Environment Name Reference Source np Speed Up 🤖 ckpt (Return)
Pendulum-v1 Brockman et al. (2016) Click ~?x PPO, ES (R: -100)
CartPole-v1 Brockman et al. (2016) Click ~?x PPO, ES (R: -100)
MountainCar-v0 Brockman et al. (2016) Click ~?x PPO, ES (R: -100)
MountainCarContinuous-v0 Brockman et al. (2016) Click ~?x PPO, ES (R: -100)
Acrobot-v1 Brockman et al. (2016) Click ~?x PPO, ES (R: -100)
Catch-bsuite Osband et al. (2019) Click ~?x PPO, ES (R: -100)
DeepSea-bsuite Osband et al. (2019) Click ~?x PPO, ES (R: -100)
MemoryChain-bsuite Osband et al. (2019) Click ~?x PPO, ES (R: -100)
UmbrellaChain-bsuite Osband et al. (2019) Click ~?x PPO, ES (R: -100)
DiscountingChain-bsuite Osband et al. (2019) Click ~?x PPO, ES (R: -100)
MNISTBandit-bsuite Osband et al. (2019) Click ~?x PPO, ES (R: -100)
SimpleBandit-bsuite Osband et al. (2019) Click ~?x PPO, ES (R: -100)
Asterix-MinAtar Young & Tian (2019) Click ~?x PPO, ES (R: -100)
Breakout-MinAtar Young & Tian (2019) Click ~?x PPO, ES (R: -100)
Freeway-MinAtar Young & Tian (2019) Click ~?x PPO, ES (R: -100)
Seaquest-MinAtar Young & Tian (2019) Click ~? x PPO, ES (R: -100)
SpaceInvaders-MinAtar Young & Tian (2019) Click ~?x PPO, ES (R: -100)
FourRooms-misc Sutton et al. (1999) Click ~?x PPO, ES (R: -100)
MetaMaze-misc Micconi et al. (2020) Click ~?x PPO, ES (R: -100)
PointRobot-misc Dorfman et al. (2021) Click ~?x PPO, ES (R: -100)
BernoulliBandit-misc Wang et al. (2017) - - PPO, ES (R: -100)
GaussianBandit-misc Lange & Sprekeler (2022) - - PPO, ES (R: -100)

Installation ⏳

The latest gymnax release can directly be installed from PyPI:

pip install gymnax

If you want to get the most recent commit, please install directly from the repository:

pip install git+https://github.com/RobertTLange/gymnax.git@main

In order to use JAX on your accelerators, you can find more details in the JAX documentation.

Examples 📖

Key Selling Points 💵

  • Environment vectorization & acceleration: Easy composition of JAX primitives (e.g. jit, vmap, pmap):
# Jit-accelerated step transition
jit_step = jax.jit(env.step)

# vmap across random keys for batch rollouts
vreset_rng = jax.vmap(env.reset, in_axes=(0, None))
vstep_rng = jax.vmap(env.step, in_axes=(0, 0, 0, None))

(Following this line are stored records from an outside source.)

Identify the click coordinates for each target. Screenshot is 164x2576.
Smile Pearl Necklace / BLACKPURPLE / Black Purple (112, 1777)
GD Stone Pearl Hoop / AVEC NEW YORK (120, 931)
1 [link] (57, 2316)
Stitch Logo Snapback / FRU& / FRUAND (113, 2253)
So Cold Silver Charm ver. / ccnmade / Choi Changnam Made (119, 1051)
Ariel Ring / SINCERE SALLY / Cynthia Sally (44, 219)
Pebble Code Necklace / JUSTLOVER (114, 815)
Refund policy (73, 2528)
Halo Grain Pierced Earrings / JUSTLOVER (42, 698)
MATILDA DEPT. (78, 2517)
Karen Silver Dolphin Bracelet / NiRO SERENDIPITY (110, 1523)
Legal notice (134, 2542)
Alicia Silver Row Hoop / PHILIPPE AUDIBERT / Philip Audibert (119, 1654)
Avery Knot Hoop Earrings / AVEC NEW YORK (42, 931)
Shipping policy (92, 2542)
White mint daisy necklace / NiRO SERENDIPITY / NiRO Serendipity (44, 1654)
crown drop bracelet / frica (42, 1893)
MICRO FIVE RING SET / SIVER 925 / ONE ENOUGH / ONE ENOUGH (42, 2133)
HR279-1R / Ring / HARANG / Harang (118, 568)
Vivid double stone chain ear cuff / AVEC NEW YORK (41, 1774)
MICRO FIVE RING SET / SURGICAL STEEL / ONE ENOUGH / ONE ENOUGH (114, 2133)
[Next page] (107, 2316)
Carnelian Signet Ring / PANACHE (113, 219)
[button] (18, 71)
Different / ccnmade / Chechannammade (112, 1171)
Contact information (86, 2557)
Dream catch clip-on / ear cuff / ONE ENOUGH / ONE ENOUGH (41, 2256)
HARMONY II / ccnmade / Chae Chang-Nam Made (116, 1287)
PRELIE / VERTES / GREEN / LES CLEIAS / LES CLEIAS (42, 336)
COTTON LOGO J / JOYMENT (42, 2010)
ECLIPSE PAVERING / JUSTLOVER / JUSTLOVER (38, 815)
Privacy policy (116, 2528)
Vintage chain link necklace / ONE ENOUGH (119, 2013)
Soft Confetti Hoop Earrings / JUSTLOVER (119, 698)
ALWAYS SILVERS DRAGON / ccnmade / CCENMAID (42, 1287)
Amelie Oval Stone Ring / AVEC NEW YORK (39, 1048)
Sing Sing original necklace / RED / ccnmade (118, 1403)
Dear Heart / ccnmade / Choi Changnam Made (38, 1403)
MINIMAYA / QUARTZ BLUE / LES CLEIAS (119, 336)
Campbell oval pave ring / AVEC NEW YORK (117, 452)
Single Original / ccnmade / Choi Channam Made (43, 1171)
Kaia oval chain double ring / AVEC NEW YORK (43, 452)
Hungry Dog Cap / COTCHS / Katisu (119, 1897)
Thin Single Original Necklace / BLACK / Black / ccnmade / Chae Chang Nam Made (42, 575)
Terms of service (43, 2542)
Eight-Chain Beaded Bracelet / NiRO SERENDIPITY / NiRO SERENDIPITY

# vmap across environment parameters (e.g. for meta-learning)
vreset_env = jax.vmap(env.reset, in_axes=(None, 0))
vstep_env = jax.vmap(env.step, in_axes=(None, 0, 0, 0))
  • Scan through entire episode rollouts: You can also lax.scan through entire reset, step episode loops for fast compilation:
def rollout(rng_input, policy_params, env_params, num_env_steps):
      """Rollout a jitted gymnax episode with lax.scan."""
      # Reset the environment
      rng_reset, rng_episode = jax.random.split(rng_input)
      obs, state = env.reset(rng_reset, env_params)

      def policy_step(state_input, tmp):
          """lax.scan compatible step transition in jax env."""
          obs, state, policy_params, rng = state_input
          rng, rng_step, rng_net = jax.random.split(rng, 3)
          action = network.apply(policy_params, obs)
          next_o, next_s, reward, done, _ = env.step(
              rng_step, state, action, env_params
          )
          carry = [next_o, next_s, policy_params, rng]
          return carry, [reward, done]

      # Scan over episode step loop
      _, scan_out = jax.lax.scan(
          policy_step,
          [obs, state, policy_params, rng_episode],
          [jnp.zeros((num_env_steps, 2))],
      )
      # Return masked sum of rewards accumulated by agent in episode
      rewards, dones = scan_out[0], scan_out[1]
      rewards = rewards.reshape(num_env_steps, 1)
      ep_mask = (jnp.cumsum(dones) < 1).reshape(num_env_steps, 1)
      return jnp.sum(rewards * ep_mask)
  • Super fast acceleration:

  • Training pipelines & pretrained agents: Check out gymnax-blines for trained agents and PPO/ES pipelines.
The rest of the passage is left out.